__ASSIGNMENT__. Everything from the line containing "The image size is (808, 463)." to the last line of the listing below, inclusive, is what you should output, exactly as it appears.

__GIVEN RECORDS__.
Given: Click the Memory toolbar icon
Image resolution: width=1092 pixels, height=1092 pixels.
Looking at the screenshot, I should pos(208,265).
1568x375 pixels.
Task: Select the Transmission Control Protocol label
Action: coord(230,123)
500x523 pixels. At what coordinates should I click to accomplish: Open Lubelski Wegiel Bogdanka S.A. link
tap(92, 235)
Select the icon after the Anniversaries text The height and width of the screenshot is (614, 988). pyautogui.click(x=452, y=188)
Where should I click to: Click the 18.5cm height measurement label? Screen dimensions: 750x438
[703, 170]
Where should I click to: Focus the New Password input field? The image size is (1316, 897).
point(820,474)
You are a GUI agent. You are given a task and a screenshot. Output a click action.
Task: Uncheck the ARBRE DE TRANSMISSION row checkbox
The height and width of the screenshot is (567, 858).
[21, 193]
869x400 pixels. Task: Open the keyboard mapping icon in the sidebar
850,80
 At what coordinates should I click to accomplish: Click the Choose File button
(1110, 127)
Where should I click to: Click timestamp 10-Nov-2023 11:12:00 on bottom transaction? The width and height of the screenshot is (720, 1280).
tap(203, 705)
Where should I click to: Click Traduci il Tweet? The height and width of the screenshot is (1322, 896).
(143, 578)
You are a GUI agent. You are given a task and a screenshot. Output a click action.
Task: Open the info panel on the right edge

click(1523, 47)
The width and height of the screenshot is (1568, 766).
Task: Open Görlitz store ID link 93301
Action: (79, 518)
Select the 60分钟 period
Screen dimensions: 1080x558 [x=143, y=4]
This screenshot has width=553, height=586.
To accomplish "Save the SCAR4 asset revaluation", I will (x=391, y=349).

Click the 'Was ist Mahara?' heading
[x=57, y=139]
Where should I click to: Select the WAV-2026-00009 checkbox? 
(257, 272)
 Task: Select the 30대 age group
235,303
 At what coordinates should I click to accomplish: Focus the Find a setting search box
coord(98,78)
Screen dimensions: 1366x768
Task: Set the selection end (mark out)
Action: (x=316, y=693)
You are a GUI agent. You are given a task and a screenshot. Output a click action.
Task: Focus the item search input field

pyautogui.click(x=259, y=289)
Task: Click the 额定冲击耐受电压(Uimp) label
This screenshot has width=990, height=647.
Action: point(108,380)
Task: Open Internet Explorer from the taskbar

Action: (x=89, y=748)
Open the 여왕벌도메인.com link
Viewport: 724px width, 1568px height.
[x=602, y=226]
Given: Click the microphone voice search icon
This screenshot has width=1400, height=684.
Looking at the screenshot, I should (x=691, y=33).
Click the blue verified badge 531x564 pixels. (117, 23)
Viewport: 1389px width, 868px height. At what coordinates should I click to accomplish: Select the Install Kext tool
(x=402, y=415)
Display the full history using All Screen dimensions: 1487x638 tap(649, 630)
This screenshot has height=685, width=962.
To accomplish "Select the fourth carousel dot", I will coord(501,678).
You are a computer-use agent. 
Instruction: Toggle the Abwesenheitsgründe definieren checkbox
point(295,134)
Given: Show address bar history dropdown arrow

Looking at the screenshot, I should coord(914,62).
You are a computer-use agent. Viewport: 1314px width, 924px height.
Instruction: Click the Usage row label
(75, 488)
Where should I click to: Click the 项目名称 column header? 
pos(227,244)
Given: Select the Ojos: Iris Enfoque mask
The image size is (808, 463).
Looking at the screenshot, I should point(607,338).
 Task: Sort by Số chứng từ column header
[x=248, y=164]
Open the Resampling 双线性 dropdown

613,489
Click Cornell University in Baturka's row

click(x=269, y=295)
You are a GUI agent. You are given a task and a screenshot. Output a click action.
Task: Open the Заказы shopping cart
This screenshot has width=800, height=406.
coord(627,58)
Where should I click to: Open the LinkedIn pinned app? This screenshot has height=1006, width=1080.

__ANSWER TO THIS EXERCISE__.
The image size is (808, 463).
Looking at the screenshot, I should point(607,338).
 Task: Sort by Số chứng từ column header
[x=248, y=164]
Open the Resampling 双线性 dropdown

613,489
Click Cornell University in Baturka's row

click(x=269, y=295)
You are a GUI agent. You are given a task and a screenshot. Output a click action.
Task: Open the Заказы shopping cart
This screenshot has width=800, height=406.
coord(627,58)
Where should I click to: Open the LinkedIn pinned app? This screenshot has height=1006, width=1080.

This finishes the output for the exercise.